Document passage
━━━━━━
The Scorched Earth of Memory

By Patrick McGee

The destruction of archives is foundational to the modern European nation-state. As we see today in Gaza, in bombing campaigns against libraries, archives, and museums, the perpetuation of the Zionist state is only possible by way of erasure – of Palestinian memory, land, and record. In a reading group on Archival Liberation In and Beyond Palestine this past year, I received a transformative education on the long history and methods of this erasure: from the Haganah Village Files, collected through the subversion and surveillance of Palestinian villages in the 1930s, to the bombing of the Beirut Archives of the Palestinian Research Centre in 1982, to the confiscation of the Jerusalem Archives of the Arab Studies Society in 2001. There has been a systematic attempt since the arrival of the earliest Zionist settlers to fabulate indigenous sovereignty and erase the record of Palestine by way of archival destruction. These materials are then held in a state of settler “archival apprehension,” with Israeli archivists attempting to transform the structural relationships of territory, governance, and memory through redescription and access. However, these restructurings leave “traces of violence,” archival hauntings which write “collective indigenous presence that colonization tries to marginalize” into the land, into generational memory, into history. Every erasure leaves a mark.

Similar contradictory drives to at once preserve and destroy are present in other instances of archival destruction enacted by modern Western states. During the French Revolution there was the desire to destroy the records of the Old Regime while simultaneously establishing an authoritative historical repository. Then, at the end of the Algerian War for Independence, far-right French terrorists, including archivists, attempted to send damning police records to the bottom of the ocean, raging against the tide of History. While Zionism has its own unique operational logic, it is a logic borne of European colonialism and its violent claims to state sovereignty.  

. . .  

The history of modern archives is often traced back to the policies of provenance, arrangement,  and preservation established during the French Revolution. This is also the founding event of what we today consider to be liberal democracy––borne of the philosophy of Enlightenment. However, this moment was also a “Revolutionary Tribunal for records,” according to French historian Jules Michelet (1798-1874), in which records were destroyed wholesale in the name of the institutionalization of Reason, that principle of universal law-making theorized by philosophers such as Rousseau and Voltaire. It was the separation of the Ancien Régime’s papers from those of the revolutionary National Assembly that both symbolically and concretely structured the formal distinction between archives and records management. In the course of the Revolution, archives became historical monuments, while records management came to refer to the active documentation of governance. It was the first archivist of the National Assembly, Armond Gaston Camus, who forged this effort. As a member of the Assembly he helped to pass regulations in July 1789 calling for a secure place for the records of the National Assembly to be held, as well as suggesting a national repository for the records of the Old Regime.
━━━━━━
Requests
1 – According to the essay on archival destruction, who was the first archivist of the National Assembly?
2 – Write a continuation of the essay on archival destruction, picking up after its final sentence.
The data that follows is separate material and is not part of the essay on archival destruction.

Recorded data
━━━━━━
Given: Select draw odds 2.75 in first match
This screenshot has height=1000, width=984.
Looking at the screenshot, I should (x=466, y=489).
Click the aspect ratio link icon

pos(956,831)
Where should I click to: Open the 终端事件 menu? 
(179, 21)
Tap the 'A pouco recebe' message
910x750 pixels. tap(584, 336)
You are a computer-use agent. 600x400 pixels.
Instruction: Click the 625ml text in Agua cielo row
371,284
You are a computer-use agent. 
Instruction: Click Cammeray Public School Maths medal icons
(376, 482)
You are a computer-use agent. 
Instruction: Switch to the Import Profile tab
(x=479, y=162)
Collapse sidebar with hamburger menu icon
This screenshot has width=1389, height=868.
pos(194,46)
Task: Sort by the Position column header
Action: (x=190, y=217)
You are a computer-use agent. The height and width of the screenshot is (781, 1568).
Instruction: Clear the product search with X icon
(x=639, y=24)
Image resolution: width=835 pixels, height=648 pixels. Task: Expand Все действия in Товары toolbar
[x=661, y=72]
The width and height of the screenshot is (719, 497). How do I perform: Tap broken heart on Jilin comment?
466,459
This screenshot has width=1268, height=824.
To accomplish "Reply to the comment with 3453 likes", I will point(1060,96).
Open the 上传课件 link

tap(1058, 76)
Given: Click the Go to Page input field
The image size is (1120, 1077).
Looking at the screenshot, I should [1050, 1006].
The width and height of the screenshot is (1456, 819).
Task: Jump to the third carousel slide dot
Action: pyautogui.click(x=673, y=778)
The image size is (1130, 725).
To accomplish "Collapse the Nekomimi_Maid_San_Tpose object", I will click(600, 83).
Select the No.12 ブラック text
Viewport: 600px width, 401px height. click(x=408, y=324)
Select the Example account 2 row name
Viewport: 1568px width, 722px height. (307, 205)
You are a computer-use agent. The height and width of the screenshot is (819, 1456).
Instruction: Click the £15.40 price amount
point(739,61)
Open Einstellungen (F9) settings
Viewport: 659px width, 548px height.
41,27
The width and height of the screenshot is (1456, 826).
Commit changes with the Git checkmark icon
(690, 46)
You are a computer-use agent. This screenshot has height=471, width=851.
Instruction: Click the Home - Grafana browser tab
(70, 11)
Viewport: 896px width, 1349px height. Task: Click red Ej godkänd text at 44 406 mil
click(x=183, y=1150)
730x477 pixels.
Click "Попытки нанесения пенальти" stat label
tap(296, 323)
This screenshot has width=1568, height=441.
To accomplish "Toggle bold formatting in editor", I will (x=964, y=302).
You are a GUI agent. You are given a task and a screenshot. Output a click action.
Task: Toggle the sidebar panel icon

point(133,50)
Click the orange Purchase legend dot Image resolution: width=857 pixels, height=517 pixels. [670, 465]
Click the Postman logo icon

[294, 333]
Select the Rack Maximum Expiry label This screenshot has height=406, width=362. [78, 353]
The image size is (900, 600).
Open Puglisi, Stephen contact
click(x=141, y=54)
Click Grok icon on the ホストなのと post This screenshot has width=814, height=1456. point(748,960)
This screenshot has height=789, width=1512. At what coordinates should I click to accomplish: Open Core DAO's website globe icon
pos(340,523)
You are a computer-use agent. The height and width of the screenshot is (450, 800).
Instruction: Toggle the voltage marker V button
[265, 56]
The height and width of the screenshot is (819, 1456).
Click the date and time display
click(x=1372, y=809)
━━━━━━
Expected answers
1 – Armond Gaston Camus.

2 –
Parallel to these attempts to formalize a national archive, royal records had become a “lightning rod for revolutionary outrage.” Records were perceived by the newly liberated citizens as a reviled “symbol of feudal oppression,” upon which peasants enacted “displaced retribution” that upended both the abstract meaning of property titles and debts, and the structure of the French state itself. These acts of destruction also became state policy, with performative burnings of massive amounts of archival records carried out in the provinces. As archivist Judith Panitch writes: 

The state now actively sponsored and encouraged manifestations of violence in the furtherance of its own ideological and political agenda. Destroying the symbols of the old regime demonstrated the extent of one’s hatred of that government and, conversely, one’s devotion to the Republic.

In these acts of destruction, the contradictory values of the Enlightenment were burned into the principles of modern archivy. It must be remembered that scientific racism is a direct result of the description and classification projects of Enlightenment liberalism.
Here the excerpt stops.